INSTRUCTIONS FOR THE TASK: For this exercise, please find the lines in the entries that include the word "pixels" and copy them.
:: MATERIAL FOR THE TASK ::
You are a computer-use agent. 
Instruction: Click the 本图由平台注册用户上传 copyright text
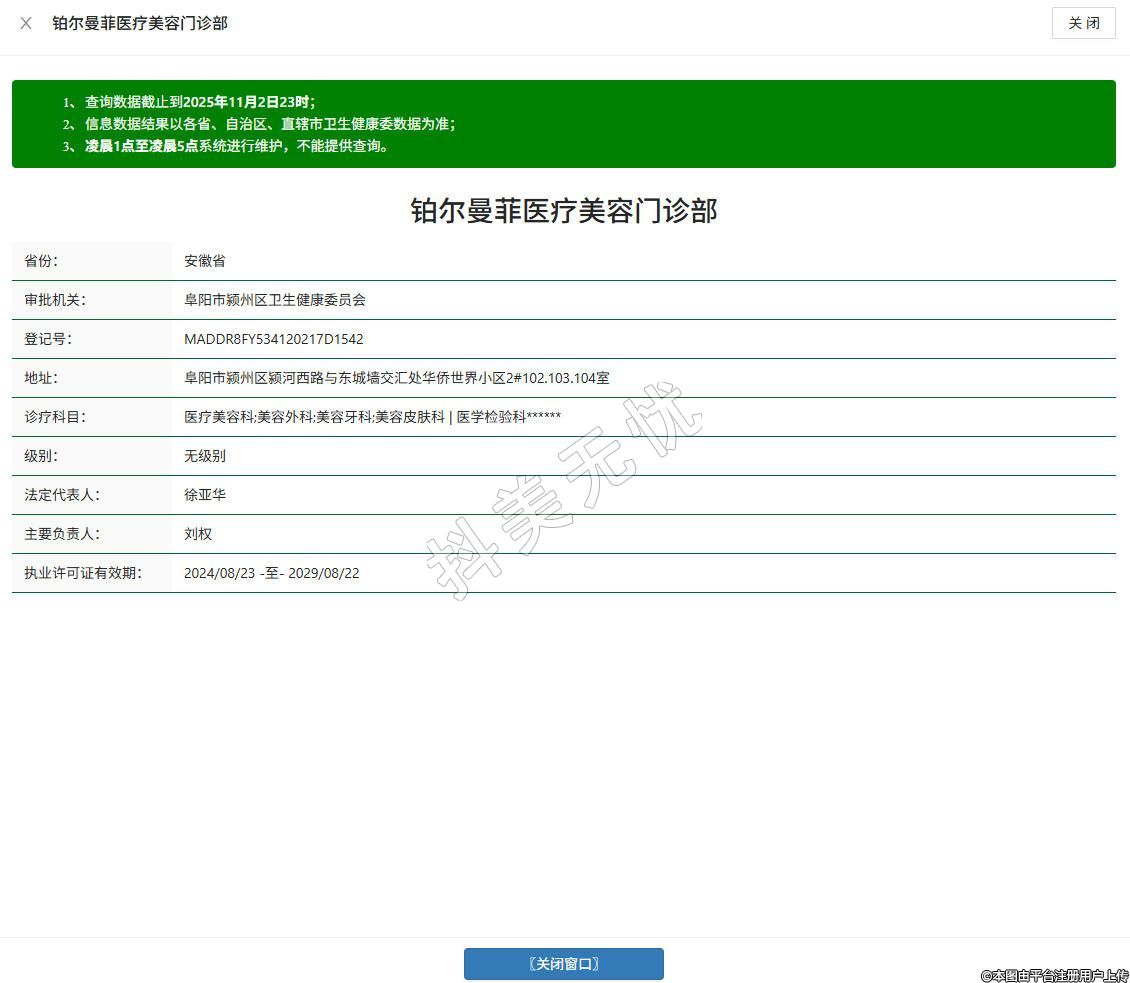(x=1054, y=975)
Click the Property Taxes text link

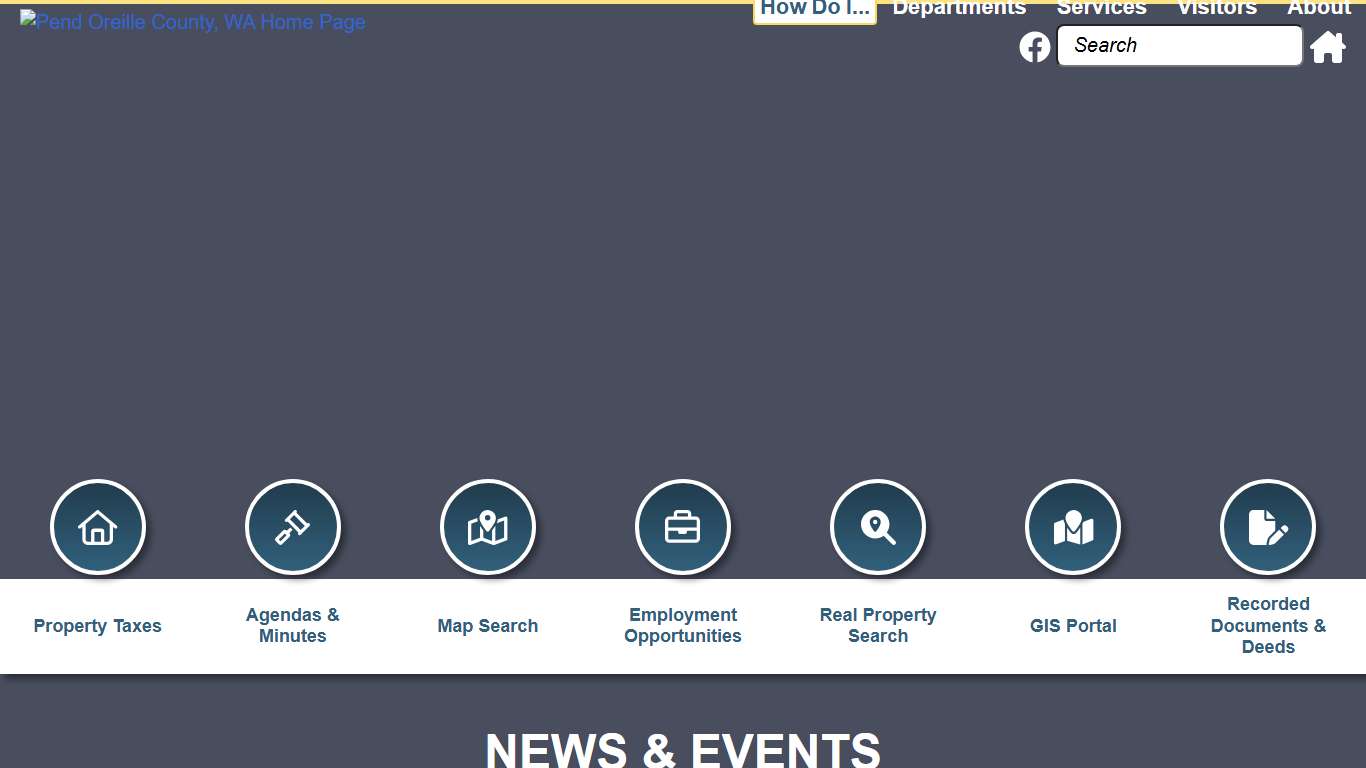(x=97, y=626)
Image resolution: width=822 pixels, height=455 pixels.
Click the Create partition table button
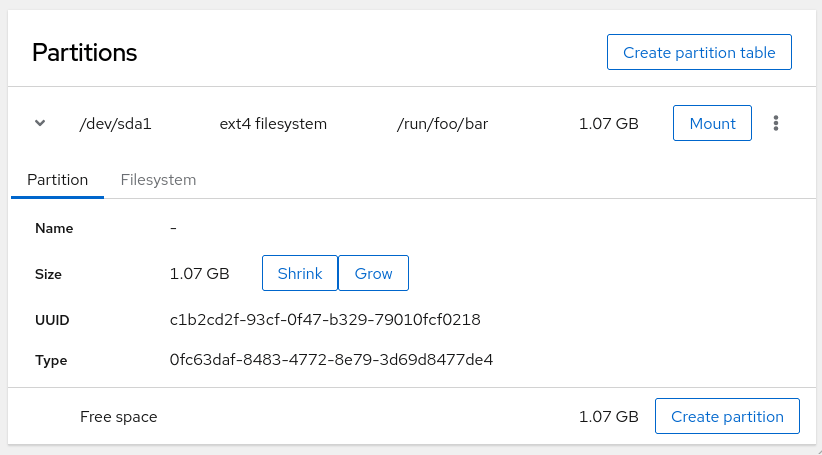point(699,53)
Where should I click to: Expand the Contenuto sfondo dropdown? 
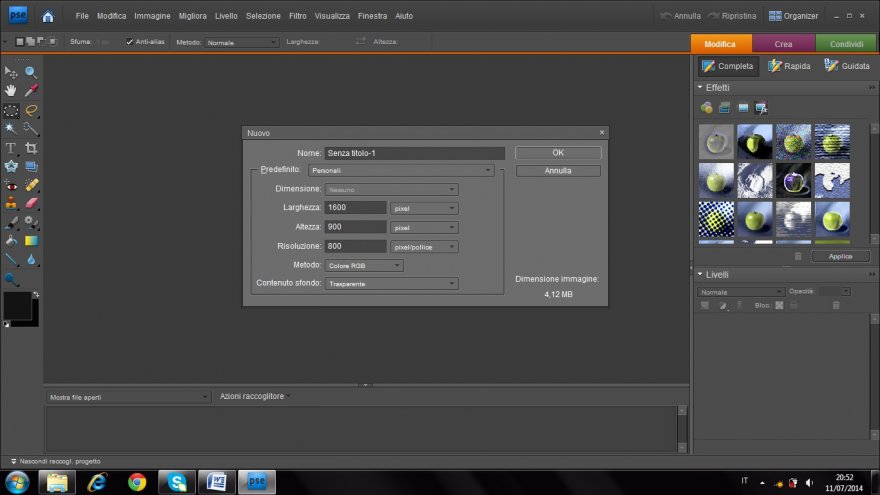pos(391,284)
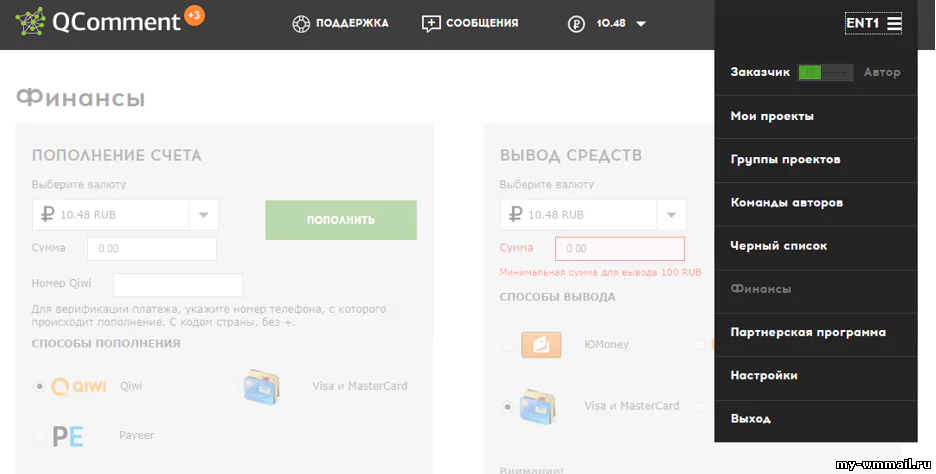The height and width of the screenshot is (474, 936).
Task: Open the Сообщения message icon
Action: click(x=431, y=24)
:::
:: MATERIAL FOR THE TASK ::
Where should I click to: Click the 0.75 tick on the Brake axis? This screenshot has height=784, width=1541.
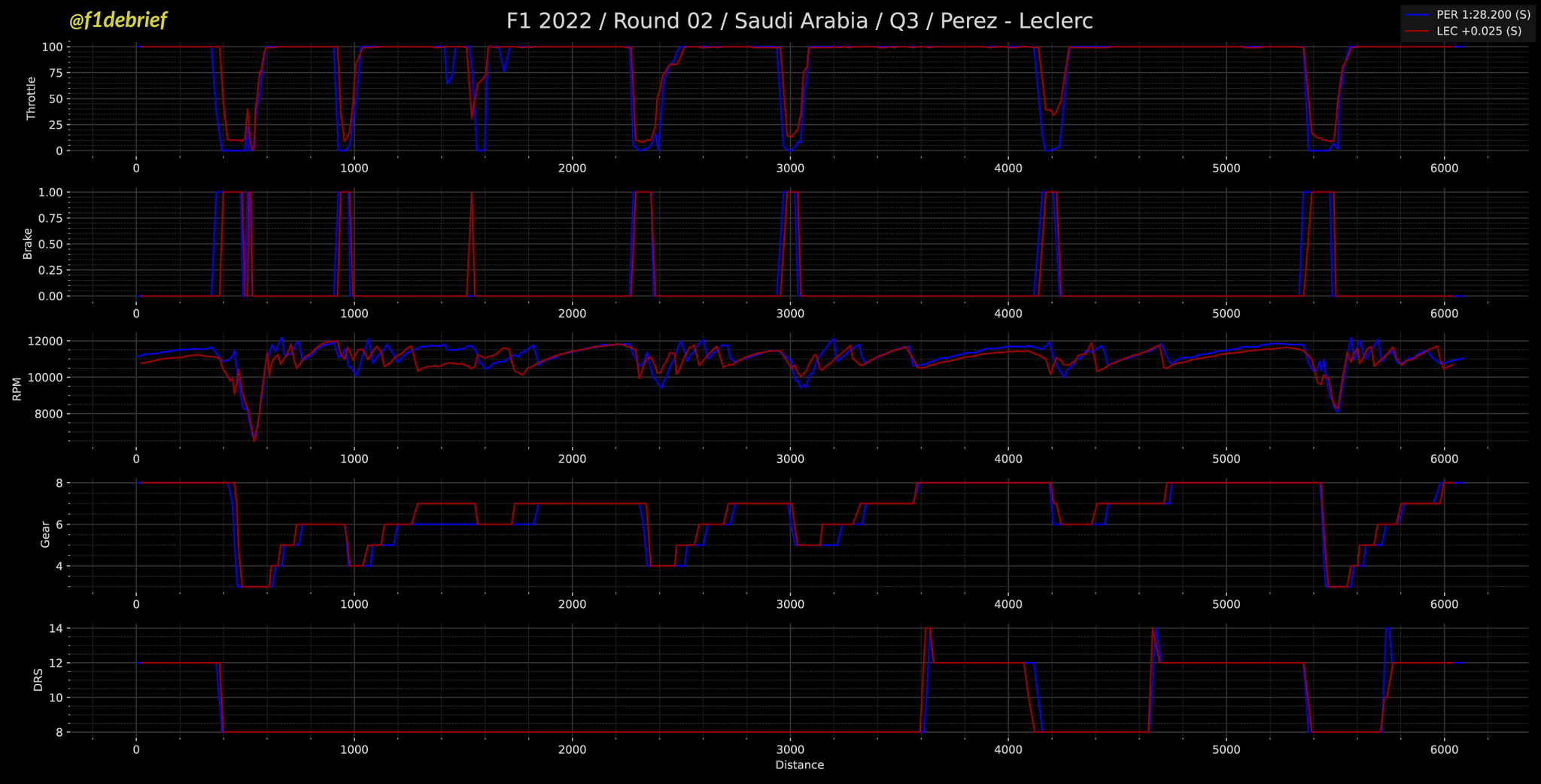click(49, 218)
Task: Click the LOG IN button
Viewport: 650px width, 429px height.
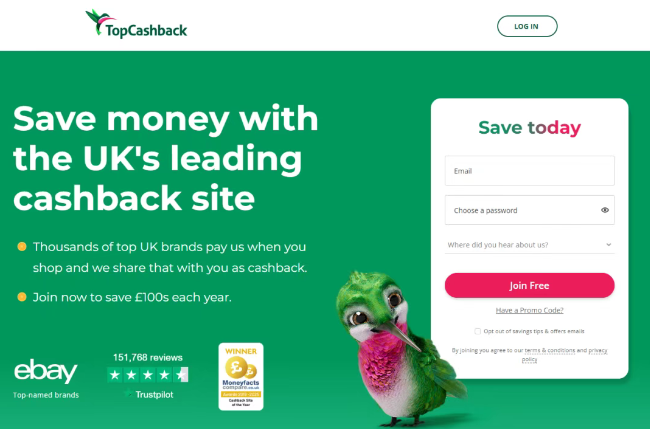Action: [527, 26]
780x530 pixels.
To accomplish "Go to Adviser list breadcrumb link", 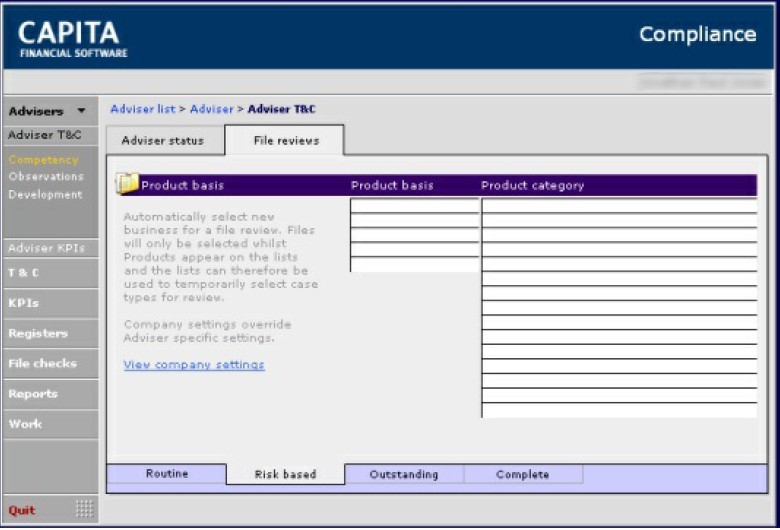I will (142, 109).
:::
RESPONSE BELOW:
Image resolution: width=822 pixels, height=455 pixels.
780x530 pixels.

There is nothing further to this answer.